* DATA FOR THIS TASK
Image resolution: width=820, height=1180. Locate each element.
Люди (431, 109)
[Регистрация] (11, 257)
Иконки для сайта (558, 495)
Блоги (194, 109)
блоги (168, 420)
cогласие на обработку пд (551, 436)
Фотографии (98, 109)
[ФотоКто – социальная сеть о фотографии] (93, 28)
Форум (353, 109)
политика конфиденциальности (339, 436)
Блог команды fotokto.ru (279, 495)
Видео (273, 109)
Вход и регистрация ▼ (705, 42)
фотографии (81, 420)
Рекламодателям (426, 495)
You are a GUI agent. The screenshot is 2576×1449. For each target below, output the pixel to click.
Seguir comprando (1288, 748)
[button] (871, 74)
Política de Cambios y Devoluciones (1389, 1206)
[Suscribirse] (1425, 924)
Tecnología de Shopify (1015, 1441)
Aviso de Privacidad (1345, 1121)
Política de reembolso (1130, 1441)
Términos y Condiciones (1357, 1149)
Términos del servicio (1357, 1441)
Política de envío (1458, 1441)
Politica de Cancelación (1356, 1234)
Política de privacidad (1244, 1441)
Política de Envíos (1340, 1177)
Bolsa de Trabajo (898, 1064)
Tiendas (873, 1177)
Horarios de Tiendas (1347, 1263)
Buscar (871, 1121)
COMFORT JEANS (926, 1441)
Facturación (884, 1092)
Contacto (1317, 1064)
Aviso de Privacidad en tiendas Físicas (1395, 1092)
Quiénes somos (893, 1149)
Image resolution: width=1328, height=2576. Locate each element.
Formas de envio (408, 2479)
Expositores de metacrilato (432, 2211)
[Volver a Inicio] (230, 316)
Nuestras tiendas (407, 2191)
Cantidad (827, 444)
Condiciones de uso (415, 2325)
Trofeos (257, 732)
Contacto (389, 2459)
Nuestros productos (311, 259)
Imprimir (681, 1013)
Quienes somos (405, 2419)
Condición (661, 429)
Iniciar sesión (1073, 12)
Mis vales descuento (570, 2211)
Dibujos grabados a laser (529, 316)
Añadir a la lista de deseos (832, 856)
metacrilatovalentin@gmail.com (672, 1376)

* GOAL OF THE EXERCISE
The response should consist of all the entries, copied without any alteration.

* WRITTEN ANSWER
Image resolution: width=820, height=1180. Locate each element.
Люди (431, 109)
[Регистрация] (11, 257)
Иконки для сайта (558, 495)
Блоги (194, 109)
блоги (168, 420)
cогласие на обработку пд (551, 436)
Фотографии (98, 109)
[ФотоКто – социальная сеть о фотографии] (93, 28)
Форум (353, 109)
политика конфиденциальности (339, 436)
Блог команды fotokto.ru (279, 495)
Видео (273, 109)
Вход и регистрация ▼ (705, 42)
фотографии (81, 420)
Рекламодателям (426, 495)
You are a GUI agent. The screenshot is 2576×1449. For each target below, output the pixel to click.
Seguir comprando (1288, 748)
[button] (871, 74)
Política de Cambios y Devoluciones (1389, 1206)
[Suscribirse] (1425, 924)
Tecnología de Shopify (1015, 1441)
Aviso de Privacidad (1345, 1121)
Política de reembolso (1130, 1441)
Términos y Condiciones (1357, 1149)
Términos del servicio (1357, 1441)
Política de envío (1458, 1441)
Politica de Cancelación (1356, 1234)
Política de privacidad (1244, 1441)
Política de Envíos (1340, 1177)
Bolsa de Trabajo (898, 1064)
Tiendas (873, 1177)
Horarios de Tiendas (1347, 1263)
Buscar (871, 1121)
COMFORT JEANS (926, 1441)
Facturación (884, 1092)
Contacto (1317, 1064)
Aviso de Privacidad en tiendas Físicas (1395, 1092)
Quiénes somos (893, 1149)
Image resolution: width=1328, height=2576. Locate each element.
Formas de envio (408, 2479)
Expositores de metacrilato (432, 2211)
[Volver a Inicio] (230, 316)
Nuestras tiendas (407, 2191)
Cantidad (827, 444)
Condiciones de uso (415, 2325)
Trofeos (257, 732)
Contacto (389, 2459)
Nuestros productos (311, 259)
Imprimir (681, 1013)
Quienes somos (405, 2419)
Condición (661, 429)
Iniciar sesión (1073, 12)
Mis vales descuento (570, 2211)
Dibujos grabados a laser (529, 316)
Añadir a la lista de deseos (832, 856)
metacrilatovalentin@gmail.com (672, 1376)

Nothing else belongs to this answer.